# What you are asked to do
Your reply should be made up of every line in the records below that holds the string "description".

# Data extracts
+++++

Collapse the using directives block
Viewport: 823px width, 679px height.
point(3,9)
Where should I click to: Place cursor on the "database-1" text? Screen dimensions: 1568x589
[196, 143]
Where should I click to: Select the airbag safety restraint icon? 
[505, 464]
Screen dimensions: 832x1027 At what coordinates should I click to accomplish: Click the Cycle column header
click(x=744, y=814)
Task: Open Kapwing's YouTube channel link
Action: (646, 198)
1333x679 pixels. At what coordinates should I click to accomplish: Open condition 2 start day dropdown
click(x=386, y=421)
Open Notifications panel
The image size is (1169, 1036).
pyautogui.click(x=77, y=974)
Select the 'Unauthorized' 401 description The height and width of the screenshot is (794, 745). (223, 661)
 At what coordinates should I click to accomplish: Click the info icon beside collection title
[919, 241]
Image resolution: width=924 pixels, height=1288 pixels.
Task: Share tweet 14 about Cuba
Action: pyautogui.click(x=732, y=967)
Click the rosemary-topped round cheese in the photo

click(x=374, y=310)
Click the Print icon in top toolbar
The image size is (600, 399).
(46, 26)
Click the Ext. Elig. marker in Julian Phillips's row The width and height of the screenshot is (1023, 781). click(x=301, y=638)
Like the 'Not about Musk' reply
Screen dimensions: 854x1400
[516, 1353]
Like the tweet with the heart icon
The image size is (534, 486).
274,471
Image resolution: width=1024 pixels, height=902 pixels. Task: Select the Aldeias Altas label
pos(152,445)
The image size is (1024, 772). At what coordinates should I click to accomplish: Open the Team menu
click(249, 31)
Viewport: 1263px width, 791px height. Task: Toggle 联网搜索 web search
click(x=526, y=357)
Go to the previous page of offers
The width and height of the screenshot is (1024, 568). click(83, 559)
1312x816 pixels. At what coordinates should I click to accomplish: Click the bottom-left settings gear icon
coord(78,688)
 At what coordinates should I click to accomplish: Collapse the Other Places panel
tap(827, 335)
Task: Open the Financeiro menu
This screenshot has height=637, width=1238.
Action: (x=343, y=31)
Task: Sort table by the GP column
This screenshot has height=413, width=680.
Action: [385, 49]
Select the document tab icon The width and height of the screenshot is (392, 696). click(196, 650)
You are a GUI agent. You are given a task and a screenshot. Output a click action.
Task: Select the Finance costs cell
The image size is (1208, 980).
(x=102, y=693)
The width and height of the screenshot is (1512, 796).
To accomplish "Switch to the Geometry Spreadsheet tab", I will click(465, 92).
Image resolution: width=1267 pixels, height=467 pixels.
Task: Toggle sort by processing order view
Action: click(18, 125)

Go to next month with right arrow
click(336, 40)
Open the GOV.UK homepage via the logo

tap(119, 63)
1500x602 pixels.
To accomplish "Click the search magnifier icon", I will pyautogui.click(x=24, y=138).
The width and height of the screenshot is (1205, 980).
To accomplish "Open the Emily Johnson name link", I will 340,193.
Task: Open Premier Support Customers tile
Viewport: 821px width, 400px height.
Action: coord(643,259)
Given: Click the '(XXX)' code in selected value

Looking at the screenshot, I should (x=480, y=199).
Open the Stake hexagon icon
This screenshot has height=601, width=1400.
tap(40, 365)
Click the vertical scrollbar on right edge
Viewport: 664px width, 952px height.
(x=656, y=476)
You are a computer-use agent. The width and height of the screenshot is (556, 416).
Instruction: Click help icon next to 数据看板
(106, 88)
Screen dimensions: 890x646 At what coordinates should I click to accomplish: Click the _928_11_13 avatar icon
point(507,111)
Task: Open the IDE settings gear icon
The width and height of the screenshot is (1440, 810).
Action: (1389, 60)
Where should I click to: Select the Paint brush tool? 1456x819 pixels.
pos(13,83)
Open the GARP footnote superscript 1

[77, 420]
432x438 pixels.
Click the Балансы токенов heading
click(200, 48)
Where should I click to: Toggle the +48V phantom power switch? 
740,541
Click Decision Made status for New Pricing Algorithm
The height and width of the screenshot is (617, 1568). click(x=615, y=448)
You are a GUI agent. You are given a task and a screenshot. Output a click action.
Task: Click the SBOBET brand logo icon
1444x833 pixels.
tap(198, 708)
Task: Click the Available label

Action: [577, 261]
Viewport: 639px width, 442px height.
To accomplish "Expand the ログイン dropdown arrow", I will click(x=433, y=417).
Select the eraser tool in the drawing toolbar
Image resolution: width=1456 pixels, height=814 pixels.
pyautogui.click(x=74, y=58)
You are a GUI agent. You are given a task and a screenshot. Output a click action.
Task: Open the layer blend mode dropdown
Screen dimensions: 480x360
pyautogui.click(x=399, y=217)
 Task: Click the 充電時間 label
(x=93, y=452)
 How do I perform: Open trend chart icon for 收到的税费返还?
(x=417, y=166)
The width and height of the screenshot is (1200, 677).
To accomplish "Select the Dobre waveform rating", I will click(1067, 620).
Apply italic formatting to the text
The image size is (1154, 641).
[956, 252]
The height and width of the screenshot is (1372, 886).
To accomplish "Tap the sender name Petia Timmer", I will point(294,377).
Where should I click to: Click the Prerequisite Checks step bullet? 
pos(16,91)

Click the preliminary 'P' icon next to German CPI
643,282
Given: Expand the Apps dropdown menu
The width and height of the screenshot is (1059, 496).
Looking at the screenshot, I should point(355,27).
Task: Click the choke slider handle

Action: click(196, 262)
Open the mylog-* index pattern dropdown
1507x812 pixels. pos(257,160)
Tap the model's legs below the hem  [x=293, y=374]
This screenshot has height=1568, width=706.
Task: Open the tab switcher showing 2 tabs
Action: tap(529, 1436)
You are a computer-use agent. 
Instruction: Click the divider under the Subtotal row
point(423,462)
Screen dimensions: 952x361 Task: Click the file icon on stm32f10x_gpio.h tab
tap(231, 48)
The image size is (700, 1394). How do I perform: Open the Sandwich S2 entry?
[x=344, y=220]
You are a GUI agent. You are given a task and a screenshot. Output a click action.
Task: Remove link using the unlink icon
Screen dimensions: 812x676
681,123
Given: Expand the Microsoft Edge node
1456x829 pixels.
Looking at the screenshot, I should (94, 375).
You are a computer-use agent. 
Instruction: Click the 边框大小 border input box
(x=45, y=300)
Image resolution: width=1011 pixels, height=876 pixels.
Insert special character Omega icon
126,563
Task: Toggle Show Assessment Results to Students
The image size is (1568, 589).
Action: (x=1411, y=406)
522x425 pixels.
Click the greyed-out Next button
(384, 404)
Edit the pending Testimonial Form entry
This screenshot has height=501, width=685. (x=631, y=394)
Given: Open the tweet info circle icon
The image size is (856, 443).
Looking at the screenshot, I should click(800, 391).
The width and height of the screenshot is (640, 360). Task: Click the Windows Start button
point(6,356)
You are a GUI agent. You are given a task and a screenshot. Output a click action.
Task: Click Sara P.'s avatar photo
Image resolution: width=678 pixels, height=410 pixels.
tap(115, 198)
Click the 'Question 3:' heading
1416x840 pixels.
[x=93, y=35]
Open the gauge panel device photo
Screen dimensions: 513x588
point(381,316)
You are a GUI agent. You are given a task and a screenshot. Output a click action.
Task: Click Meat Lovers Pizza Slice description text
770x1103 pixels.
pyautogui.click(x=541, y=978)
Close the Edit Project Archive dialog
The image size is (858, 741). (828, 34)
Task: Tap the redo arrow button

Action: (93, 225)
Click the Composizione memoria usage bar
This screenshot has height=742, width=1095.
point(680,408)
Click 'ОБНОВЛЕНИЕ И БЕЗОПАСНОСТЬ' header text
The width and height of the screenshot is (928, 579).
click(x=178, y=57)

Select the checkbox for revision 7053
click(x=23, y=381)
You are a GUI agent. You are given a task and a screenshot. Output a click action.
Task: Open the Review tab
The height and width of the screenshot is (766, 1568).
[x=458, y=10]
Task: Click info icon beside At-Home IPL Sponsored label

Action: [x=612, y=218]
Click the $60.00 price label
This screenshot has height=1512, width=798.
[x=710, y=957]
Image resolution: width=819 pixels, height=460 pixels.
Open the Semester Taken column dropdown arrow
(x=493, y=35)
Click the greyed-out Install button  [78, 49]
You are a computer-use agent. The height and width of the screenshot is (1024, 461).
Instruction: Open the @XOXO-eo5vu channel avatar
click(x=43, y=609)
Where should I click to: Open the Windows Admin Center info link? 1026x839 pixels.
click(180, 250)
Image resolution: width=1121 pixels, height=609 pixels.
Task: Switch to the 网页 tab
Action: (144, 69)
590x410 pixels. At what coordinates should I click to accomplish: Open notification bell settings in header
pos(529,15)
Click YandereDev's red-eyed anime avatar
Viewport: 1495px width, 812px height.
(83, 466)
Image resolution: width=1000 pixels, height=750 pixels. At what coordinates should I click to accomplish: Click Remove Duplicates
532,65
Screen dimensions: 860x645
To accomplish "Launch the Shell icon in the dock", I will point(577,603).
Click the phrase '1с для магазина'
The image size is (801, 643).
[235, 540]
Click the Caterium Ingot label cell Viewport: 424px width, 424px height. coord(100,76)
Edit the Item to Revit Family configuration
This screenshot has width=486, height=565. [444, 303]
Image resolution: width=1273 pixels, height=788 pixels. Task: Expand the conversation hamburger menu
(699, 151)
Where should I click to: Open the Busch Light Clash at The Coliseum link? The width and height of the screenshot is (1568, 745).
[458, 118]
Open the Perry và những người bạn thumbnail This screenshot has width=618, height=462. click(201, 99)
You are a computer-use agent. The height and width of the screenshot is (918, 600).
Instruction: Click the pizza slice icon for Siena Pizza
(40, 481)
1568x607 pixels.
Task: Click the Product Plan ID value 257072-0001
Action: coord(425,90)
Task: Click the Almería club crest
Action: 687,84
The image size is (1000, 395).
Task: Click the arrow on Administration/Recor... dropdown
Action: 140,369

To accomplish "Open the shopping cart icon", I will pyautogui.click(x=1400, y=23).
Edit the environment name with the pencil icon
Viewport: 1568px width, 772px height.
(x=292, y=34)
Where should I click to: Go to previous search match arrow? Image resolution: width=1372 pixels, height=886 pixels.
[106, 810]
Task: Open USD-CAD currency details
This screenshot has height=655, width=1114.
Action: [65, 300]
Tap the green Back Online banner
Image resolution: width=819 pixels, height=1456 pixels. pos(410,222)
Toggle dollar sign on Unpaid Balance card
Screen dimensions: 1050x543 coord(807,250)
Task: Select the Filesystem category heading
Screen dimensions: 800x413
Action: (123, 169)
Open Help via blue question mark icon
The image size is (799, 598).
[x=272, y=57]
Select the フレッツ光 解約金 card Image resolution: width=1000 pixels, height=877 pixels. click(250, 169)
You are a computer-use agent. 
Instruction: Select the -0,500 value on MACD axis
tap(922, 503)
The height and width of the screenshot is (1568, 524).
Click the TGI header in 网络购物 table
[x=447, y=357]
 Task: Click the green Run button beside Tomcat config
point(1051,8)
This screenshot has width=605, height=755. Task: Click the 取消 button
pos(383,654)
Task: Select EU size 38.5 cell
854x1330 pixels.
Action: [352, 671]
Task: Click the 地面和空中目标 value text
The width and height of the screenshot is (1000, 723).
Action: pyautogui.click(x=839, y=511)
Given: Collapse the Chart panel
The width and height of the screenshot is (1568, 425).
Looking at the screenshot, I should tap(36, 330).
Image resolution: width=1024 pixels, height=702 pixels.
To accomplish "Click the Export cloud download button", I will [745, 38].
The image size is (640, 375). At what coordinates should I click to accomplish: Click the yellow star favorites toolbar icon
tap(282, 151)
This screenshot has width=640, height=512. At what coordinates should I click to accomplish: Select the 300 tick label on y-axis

+++++

# Written response
Select the 'Unauthorized' 401 description The height and width of the screenshot is (794, 745). (223, 661)
Task: Click Meat Lovers Pizza Slice description text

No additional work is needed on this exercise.